Se la Juve Stabia torna dalla spigolosa trasferta di Vicenza con un punto prezioso (1-1) e ottime sensazioni dal reparto arretrato, gran parte del merito va anche al consueto contributo di Marco Bellich. Il difensore gialloblù si è confermato ancora una volta una garanzia assoluta all’interno dello scacchiere tattico, garantendo continuità, fisicità e grande intelligenza difensiva.

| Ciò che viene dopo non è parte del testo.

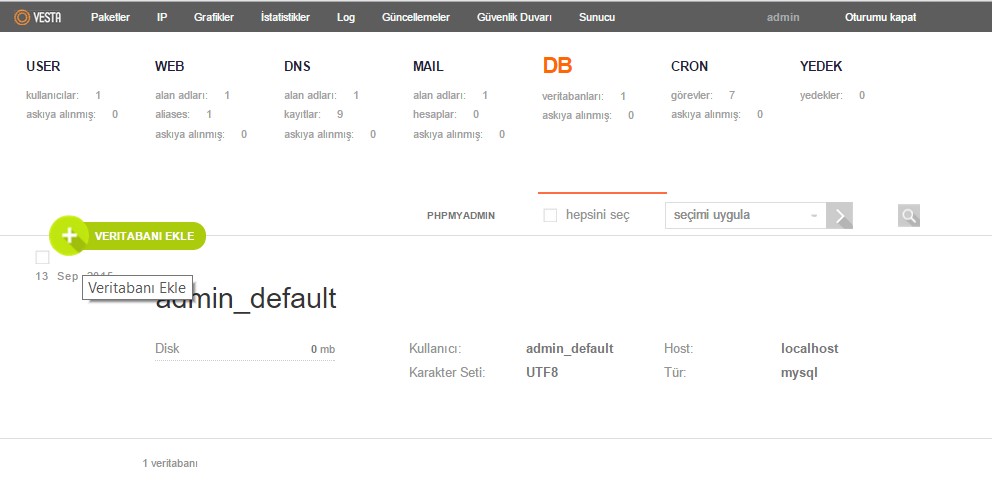992x500 pixels.
Task: Go to Grafikler in top menu
Action: point(213,17)
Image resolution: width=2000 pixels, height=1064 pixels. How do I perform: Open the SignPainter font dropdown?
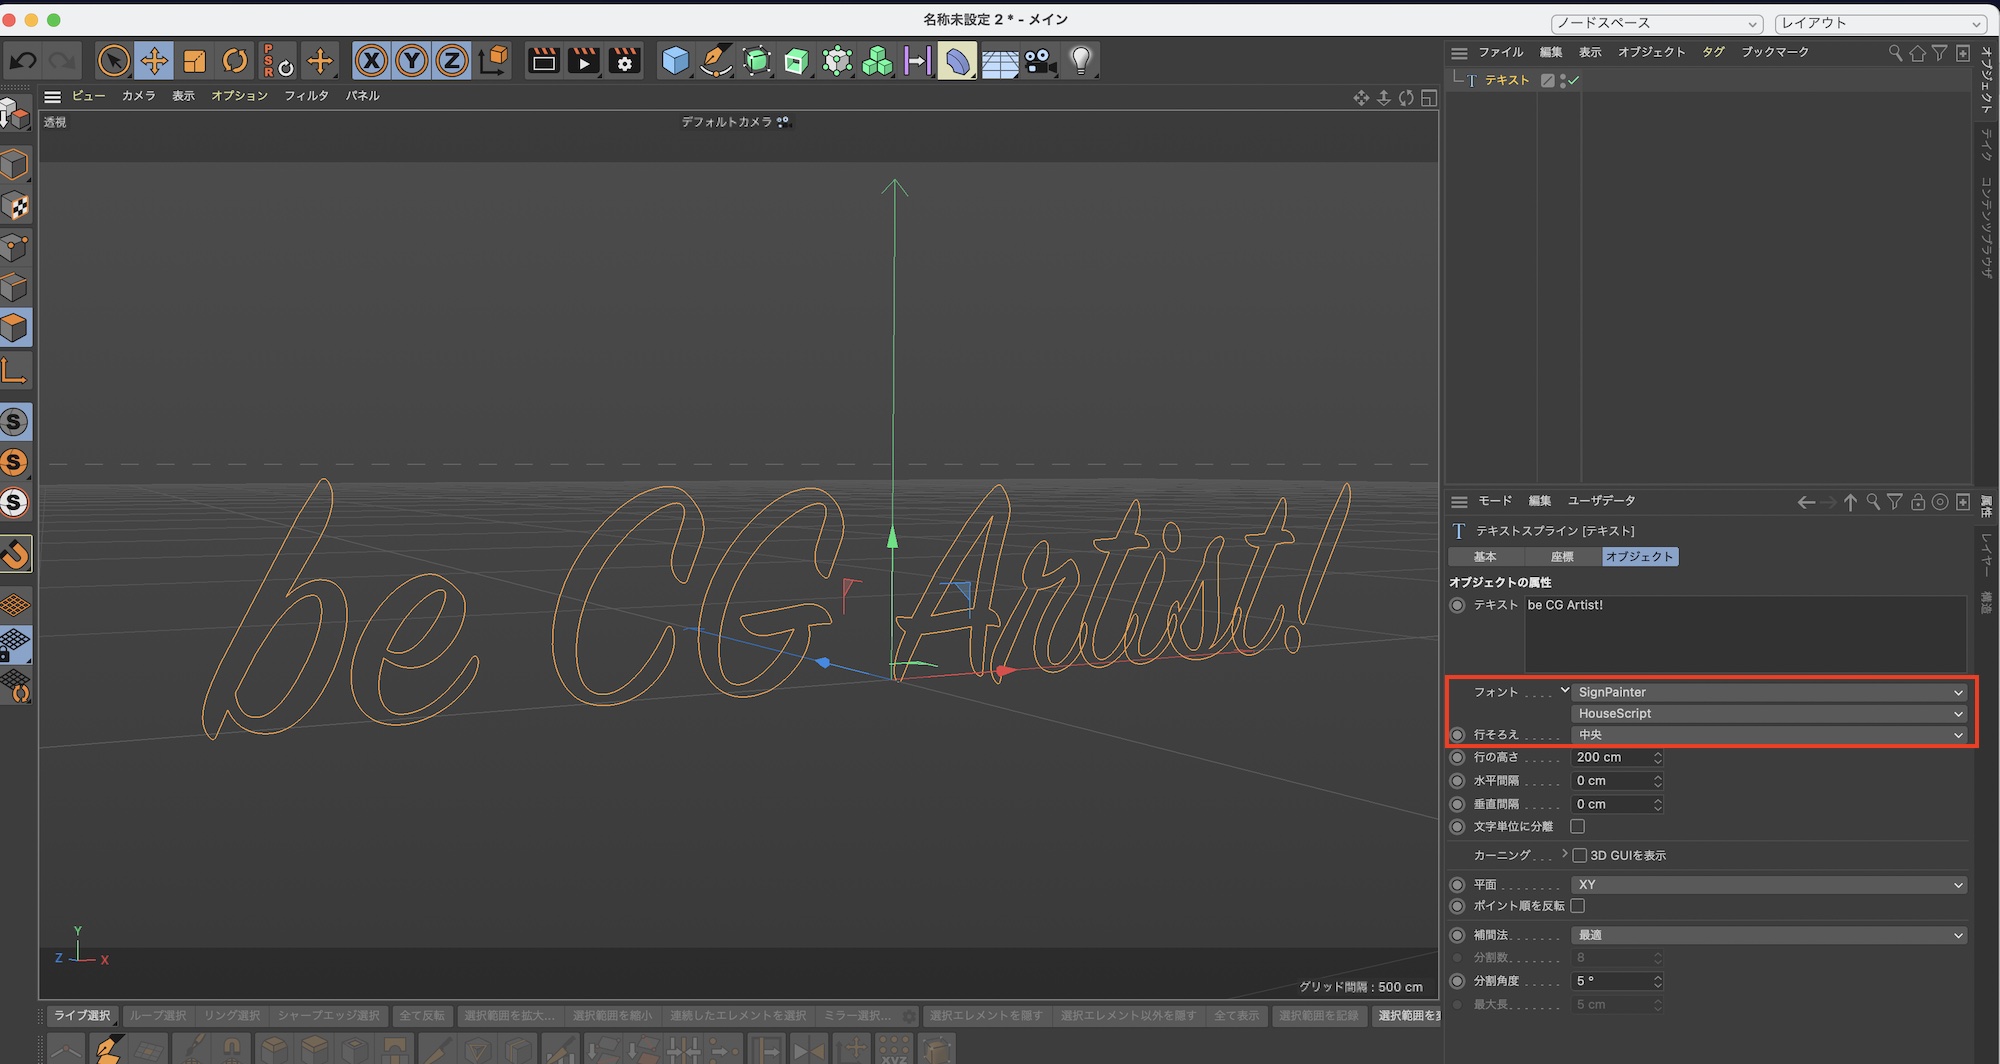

Sicurezza e leadership: il “fattore B” del pacchetto arretrato
In una gara intensa e ricca di duelli rusticani, Bellich ha sfoderato una prestazione di totale sostanza. Presenza costante ed efficace nell’impianto difensivo, il centrale ha dominato sui palloni alti, facendo valere la solita precisione nel gioco aereo e un senso della posizione impeccabile nella gestione delle situazioni più complicate.
Limitando le sbavature al minimo e mantenendo altissimo il livello di concentrazione per tutti i novanta minuti, Bellich si attesta come un vero e proprio leader silenzioso: il compagno di reparto ideale capace di infondere sicurezza a tutta la squadra.
Lavoro di squadra verso il Cesena: blindare l’area contro Sphendi
Confermato il suo ruolo di colonna portante della retroguardia gialloblù, per Bellich e compagni il calendario mette subito davanti un banco di prova di altissimo livello. Nel prossimo turno contro il Cesena, la tenuta difensiva della Juve Stabia sarà messa a dura prova da Cristian Sphendi, tra i clienti più pericolosi dell’intero campionato per fiuto del gol e movimento continuo.
La sicurezza e l’esperienza di Bellich, unita alla solidità dell’intero blocco difensivo, saranno la chiave fondamentale per disinnescare l’attacco romagnolo e continuare a costruire la stagione della Juve Stabia su basi d’acciaio.